Supplied information
____
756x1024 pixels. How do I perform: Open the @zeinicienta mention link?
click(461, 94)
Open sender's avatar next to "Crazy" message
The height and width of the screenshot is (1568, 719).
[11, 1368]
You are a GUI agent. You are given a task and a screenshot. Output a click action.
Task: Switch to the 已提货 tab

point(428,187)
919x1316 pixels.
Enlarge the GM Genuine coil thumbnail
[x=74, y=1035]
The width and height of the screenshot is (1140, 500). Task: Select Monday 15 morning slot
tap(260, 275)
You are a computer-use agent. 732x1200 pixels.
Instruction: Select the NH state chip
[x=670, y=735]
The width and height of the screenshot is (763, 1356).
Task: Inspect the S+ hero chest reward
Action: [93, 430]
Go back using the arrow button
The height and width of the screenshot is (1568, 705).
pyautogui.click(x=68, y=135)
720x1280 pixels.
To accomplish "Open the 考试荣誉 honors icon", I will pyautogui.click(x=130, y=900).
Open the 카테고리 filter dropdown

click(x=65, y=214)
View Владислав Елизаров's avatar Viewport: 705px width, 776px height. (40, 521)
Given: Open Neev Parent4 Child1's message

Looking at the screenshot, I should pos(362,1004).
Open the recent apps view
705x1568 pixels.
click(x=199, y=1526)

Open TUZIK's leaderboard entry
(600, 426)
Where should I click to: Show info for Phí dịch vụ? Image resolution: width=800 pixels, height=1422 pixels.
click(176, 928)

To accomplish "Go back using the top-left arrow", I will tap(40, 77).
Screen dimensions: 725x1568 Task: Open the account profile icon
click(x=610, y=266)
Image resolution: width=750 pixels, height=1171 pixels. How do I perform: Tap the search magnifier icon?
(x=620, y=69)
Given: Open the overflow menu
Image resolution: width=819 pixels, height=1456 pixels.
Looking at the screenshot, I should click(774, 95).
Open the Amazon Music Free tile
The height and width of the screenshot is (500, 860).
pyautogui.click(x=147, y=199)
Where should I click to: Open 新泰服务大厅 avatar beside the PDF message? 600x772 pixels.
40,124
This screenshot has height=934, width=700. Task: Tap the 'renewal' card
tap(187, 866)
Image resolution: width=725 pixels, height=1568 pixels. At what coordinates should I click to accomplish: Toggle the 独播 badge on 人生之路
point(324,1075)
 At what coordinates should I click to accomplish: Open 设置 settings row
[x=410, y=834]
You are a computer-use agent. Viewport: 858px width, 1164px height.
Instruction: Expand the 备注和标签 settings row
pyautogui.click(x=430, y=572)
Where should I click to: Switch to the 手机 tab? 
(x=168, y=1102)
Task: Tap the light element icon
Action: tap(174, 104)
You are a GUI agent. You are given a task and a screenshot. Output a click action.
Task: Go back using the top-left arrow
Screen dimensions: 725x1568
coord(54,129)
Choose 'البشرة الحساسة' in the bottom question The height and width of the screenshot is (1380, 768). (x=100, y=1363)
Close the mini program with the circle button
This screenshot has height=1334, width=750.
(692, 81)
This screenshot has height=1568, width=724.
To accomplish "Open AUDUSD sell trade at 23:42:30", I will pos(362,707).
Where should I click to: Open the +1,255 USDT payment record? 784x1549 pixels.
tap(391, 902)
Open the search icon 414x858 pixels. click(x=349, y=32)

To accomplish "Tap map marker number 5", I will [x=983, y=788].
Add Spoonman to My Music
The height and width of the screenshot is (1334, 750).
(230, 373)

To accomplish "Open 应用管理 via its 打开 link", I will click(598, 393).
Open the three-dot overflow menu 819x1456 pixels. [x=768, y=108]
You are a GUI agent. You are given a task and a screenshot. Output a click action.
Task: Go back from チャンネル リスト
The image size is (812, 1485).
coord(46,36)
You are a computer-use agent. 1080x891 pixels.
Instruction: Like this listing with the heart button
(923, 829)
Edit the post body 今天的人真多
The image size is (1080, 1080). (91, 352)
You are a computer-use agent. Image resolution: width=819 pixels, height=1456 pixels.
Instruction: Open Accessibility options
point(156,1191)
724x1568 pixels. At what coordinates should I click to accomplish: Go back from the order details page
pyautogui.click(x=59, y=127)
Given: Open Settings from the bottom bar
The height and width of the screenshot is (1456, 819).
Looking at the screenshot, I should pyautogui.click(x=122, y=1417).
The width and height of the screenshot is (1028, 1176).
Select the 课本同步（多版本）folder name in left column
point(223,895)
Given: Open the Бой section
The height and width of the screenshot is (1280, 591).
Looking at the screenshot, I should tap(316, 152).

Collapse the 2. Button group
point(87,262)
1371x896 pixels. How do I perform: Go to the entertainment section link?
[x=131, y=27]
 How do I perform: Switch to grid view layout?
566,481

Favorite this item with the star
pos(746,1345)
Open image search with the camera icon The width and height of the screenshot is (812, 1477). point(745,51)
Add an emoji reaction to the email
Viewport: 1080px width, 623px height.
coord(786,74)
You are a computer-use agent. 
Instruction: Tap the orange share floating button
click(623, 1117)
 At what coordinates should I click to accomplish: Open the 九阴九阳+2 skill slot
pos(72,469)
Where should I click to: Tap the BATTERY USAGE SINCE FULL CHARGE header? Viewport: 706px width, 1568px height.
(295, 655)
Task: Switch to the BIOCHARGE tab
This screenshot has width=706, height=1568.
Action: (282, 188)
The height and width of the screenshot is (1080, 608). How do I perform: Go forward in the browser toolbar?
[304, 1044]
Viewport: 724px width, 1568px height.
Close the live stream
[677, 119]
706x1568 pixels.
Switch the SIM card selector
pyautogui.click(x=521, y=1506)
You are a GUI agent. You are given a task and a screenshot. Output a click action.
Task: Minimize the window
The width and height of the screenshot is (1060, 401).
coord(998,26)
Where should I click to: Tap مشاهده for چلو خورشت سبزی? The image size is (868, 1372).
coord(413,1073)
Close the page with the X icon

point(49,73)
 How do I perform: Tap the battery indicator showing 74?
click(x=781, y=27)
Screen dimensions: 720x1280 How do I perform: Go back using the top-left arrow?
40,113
____
What you will do
Copy every item above exactly as it appears, line for line.

Complete response
756x1024 pixels. How do I perform: Open the @zeinicienta mention link?
click(461, 94)
Open sender's avatar next to "Crazy" message
The height and width of the screenshot is (1568, 719).
[11, 1368]
You are a GUI agent. You are given a task and a screenshot. Output a click action.
Task: Switch to the 已提货 tab

point(428,187)
919x1316 pixels.
Enlarge the GM Genuine coil thumbnail
[x=74, y=1035]
The width and height of the screenshot is (1140, 500). Task: Select Monday 15 morning slot
tap(260, 275)
You are a computer-use agent. 732x1200 pixels.
Instruction: Select the NH state chip
[x=670, y=735]
The width and height of the screenshot is (763, 1356).
Task: Inspect the S+ hero chest reward
Action: [93, 430]
Go back using the arrow button
The height and width of the screenshot is (1568, 705).
pyautogui.click(x=68, y=135)
720x1280 pixels.
To accomplish "Open the 考试荣誉 honors icon", I will pyautogui.click(x=130, y=900).
Open the 카테고리 filter dropdown

click(x=65, y=214)
View Владислав Елизаров's avatar Viewport: 705px width, 776px height. (40, 521)
Given: Open Neev Parent4 Child1's message

Looking at the screenshot, I should pos(362,1004).
Open the recent apps view
705x1568 pixels.
click(x=199, y=1526)

Open TUZIK's leaderboard entry
(600, 426)
Where should I click to: Show info for Phí dịch vụ? Image resolution: width=800 pixels, height=1422 pixels.
click(176, 928)

To accomplish "Go back using the top-left arrow", I will tap(40, 77).
Screen dimensions: 725x1568 Task: Open the account profile icon
click(x=610, y=266)
Image resolution: width=750 pixels, height=1171 pixels. How do I perform: Tap the search magnifier icon?
(x=620, y=69)
Given: Open the overflow menu
Image resolution: width=819 pixels, height=1456 pixels.
Looking at the screenshot, I should click(774, 95).
Open the Amazon Music Free tile
The height and width of the screenshot is (500, 860).
pyautogui.click(x=147, y=199)
Where should I click to: Open 新泰服务大厅 avatar beside the PDF message? 600x772 pixels.
40,124
This screenshot has height=934, width=700. Task: Tap the 'renewal' card
tap(187, 866)
Image resolution: width=725 pixels, height=1568 pixels. At what coordinates should I click to accomplish: Toggle the 独播 badge on 人生之路
point(324,1075)
 At what coordinates should I click to accomplish: Open 设置 settings row
[x=410, y=834]
You are a computer-use agent. Viewport: 858px width, 1164px height.
Instruction: Expand the 备注和标签 settings row
pyautogui.click(x=430, y=572)
Where should I click to: Switch to the 手机 tab? 
(x=168, y=1102)
Task: Tap the light element icon
Action: tap(174, 104)
You are a GUI agent. You are given a task and a screenshot. Output a click action.
Task: Go back using the top-left arrow
Screen dimensions: 725x1568
coord(54,129)
Choose 'البشرة الحساسة' in the bottom question The height and width of the screenshot is (1380, 768). (x=100, y=1363)
Close the mini program with the circle button
This screenshot has height=1334, width=750.
(692, 81)
This screenshot has height=1568, width=724.
To accomplish "Open AUDUSD sell trade at 23:42:30", I will pos(362,707).
Where should I click to: Open the +1,255 USDT payment record? 784x1549 pixels.
tap(391, 902)
Open the search icon 414x858 pixels. click(x=349, y=32)

To accomplish "Tap map marker number 5", I will [x=983, y=788].
Add Spoonman to My Music
The height and width of the screenshot is (1334, 750).
(230, 373)

To accomplish "Open 应用管理 via its 打开 link", I will click(598, 393).
Open the three-dot overflow menu 819x1456 pixels. [x=768, y=108]
You are a GUI agent. You are given a task and a screenshot. Output a click action.
Task: Go back from チャンネル リスト
The image size is (812, 1485).
coord(46,36)
You are a computer-use agent. 1080x891 pixels.
Instruction: Like this listing with the heart button
(923, 829)
Edit the post body 今天的人真多
The image size is (1080, 1080). (91, 352)
You are a computer-use agent. Image resolution: width=819 pixels, height=1456 pixels.
Instruction: Open Accessibility options
point(156,1191)
724x1568 pixels. At what coordinates should I click to accomplish: Go back from the order details page
pyautogui.click(x=59, y=127)
Given: Open Settings from the bottom bar
The height and width of the screenshot is (1456, 819).
Looking at the screenshot, I should pyautogui.click(x=122, y=1417).
The width and height of the screenshot is (1028, 1176).
Select the 课本同步（多版本）folder name in left column
point(223,895)
Given: Open the Бой section
The height and width of the screenshot is (1280, 591).
Looking at the screenshot, I should tap(316, 152).

Collapse the 2. Button group
point(87,262)
1371x896 pixels. How do I perform: Go to the entertainment section link?
[x=131, y=27]
 How do I perform: Switch to grid view layout?
566,481

Favorite this item with the star
pos(746,1345)
Open image search with the camera icon The width and height of the screenshot is (812, 1477). point(745,51)
Add an emoji reaction to the email
Viewport: 1080px width, 623px height.
coord(786,74)
You are a computer-use agent. 
Instruction: Tap the orange share floating button
click(623, 1117)
 At what coordinates should I click to accomplish: Open the 九阴九阳+2 skill slot
pos(72,469)
Where should I click to: Tap the BATTERY USAGE SINCE FULL CHARGE header? Viewport: 706px width, 1568px height.
(295, 655)
Task: Switch to the BIOCHARGE tab
This screenshot has width=706, height=1568.
Action: (282, 188)
The height and width of the screenshot is (1080, 608). How do I perform: Go forward in the browser toolbar?
[304, 1044]
Viewport: 724px width, 1568px height.
Close the live stream
[677, 119]
706x1568 pixels.
Switch the SIM card selector
pyautogui.click(x=521, y=1506)
You are a GUI agent. You are given a task and a screenshot. Output a click action.
Task: Minimize the window
The width and height of the screenshot is (1060, 401).
coord(998,26)
Where should I click to: Tap مشاهده for چلو خورشت سبزی? The image size is (868, 1372).
coord(413,1073)
Close the page with the X icon

point(49,73)
 How do I perform: Tap the battery indicator showing 74?
click(x=781, y=27)
Screen dimensions: 720x1280 How do I perform: Go back using the top-left arrow?
40,113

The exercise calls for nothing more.